The first stop on any tour of Nashik wine country should the tasting room of Sula, India's leading winery. Its founder and CEO, Rajeev Samant, is a Mumbai-based Stanford M.B.A. and frank about how far Nashik has to go. "Let's not pretend that it's going to become Napa overnight," he says. But he also has done more than anyone to move it forward. The Sula tasting room attracts as many as 600 people on a busy weekend. Samant recently added a guesthouse and will soon open an on-site Italian restaurant.
Sula's winemaker, Ajoy Shaw, works with about a dozen different grape varieties, but the label is best known for its Blush Zinfandel a juicy rosé that meets the local market's preference for fruity, often sweet, light-bodied wine. Elsewhere in Nashik, more complex wines are being produced. The York Winery makes a great Chenin Blanc filled with tropical fruit; Reveilo produces a very palatable Shiraz. But the region's best wine is probably being made at Chateau D'Ori in the nearby Dindori hills. This winery is owned by Ranjit Dhuru, a software entrepreneur from Mumbai whose first love is Bordeaux. He hired a consulting winemaker from Bordeaux, sent his nephew there for training and uses classic Bordeaux techniques, albeit on a wider range of grapes. Chateau D'Ori's 2007 Cabernet-Syrah blend is rich with blackberry fruit and was complex enough to impress the influential wine critic Gary Vaynerchuk, who said at a recent tasting in Mumbai that the wine "showed the potential of this country."
Capitalizing on that potential is another matter. Because of India's complicated interstate tax laws on wine, many of the wines made in Nashik are not widely available outside the state of Maharashtra. Wineries are thus compelled to develop tourism if they are to bring their products to the attention of Indian and foreign drinkers. By the end of this year, several wineries not just Sula will add their own guesthouses. Samant says that wine tours are the next step, and he's working with a handful of Nashik wineries to put them together. In the meantime, the Taj Residency, tel: (91-253) 560 4499, provides comfortable accommodation in the center of town and helpful staff who can arrange transport within the area.
Dining in Nashik does not, by and large, live up to the area's wines but that is partly because there isn't really a tradition in India of having wine with meals.

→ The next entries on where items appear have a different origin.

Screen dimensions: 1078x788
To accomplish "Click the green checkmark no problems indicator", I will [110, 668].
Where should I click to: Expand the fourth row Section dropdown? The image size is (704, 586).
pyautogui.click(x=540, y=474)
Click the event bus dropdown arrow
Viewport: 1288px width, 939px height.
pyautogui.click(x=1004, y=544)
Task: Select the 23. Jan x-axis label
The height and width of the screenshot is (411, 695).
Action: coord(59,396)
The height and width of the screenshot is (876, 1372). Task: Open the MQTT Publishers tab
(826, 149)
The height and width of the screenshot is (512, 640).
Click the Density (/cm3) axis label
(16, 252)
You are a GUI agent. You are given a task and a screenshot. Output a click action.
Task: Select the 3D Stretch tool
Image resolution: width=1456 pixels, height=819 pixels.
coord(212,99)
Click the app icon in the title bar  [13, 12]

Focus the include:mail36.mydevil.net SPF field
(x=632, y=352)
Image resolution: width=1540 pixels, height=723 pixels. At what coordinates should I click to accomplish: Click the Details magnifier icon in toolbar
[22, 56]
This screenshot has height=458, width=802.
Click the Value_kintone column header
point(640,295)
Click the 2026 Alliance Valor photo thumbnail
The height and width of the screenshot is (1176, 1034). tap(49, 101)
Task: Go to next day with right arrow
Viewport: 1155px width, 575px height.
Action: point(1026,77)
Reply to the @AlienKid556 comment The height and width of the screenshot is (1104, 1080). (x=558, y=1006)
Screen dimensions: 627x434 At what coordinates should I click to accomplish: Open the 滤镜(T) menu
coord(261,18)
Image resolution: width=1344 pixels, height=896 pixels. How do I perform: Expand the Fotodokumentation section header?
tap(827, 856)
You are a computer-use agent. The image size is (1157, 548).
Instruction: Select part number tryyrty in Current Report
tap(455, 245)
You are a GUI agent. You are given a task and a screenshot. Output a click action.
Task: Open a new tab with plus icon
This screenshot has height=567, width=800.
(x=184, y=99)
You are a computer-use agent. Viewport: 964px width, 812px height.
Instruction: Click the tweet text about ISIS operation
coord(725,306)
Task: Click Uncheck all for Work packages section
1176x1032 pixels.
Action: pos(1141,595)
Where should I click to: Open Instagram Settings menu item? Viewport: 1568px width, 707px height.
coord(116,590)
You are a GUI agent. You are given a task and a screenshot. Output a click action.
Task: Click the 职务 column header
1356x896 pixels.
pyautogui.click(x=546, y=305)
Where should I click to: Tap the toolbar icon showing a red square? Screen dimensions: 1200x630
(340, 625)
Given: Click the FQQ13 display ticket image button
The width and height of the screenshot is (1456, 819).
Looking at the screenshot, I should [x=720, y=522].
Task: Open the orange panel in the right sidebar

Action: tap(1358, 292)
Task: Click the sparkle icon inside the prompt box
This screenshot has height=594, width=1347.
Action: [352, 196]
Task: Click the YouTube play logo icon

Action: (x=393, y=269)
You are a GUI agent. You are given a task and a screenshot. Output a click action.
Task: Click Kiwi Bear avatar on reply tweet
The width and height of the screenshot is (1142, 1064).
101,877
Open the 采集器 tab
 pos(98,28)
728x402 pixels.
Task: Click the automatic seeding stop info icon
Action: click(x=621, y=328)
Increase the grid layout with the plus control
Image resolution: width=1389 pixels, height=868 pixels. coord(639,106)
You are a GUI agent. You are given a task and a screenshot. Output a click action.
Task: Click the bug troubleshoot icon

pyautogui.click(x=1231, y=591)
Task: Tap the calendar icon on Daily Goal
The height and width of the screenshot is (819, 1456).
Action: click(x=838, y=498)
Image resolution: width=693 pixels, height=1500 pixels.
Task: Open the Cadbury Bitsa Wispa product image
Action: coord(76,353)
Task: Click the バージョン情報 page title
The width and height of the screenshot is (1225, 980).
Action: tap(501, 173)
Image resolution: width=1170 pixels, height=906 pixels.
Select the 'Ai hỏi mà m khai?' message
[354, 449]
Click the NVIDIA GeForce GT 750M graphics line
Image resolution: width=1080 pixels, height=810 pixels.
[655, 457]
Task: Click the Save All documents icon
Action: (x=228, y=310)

Instead, locals usually enjoy it with small, savory bites, like the meltingly tender fish known as Bombay duck, fried at the seafood restaurant Radhakrishna, or the cheese kabobs and spicy prawns at Cellar Door, a wine bar frequented by an increasing number of Europeans who visit Nashik to do business with the city's automobile- and airplane-manufacturing companies. Cellar Door's owner, Sachin Darade, started as a manager at the Sula tasting room and opened his own place in March. It's not quite Napa but even Napa had to start somewhere.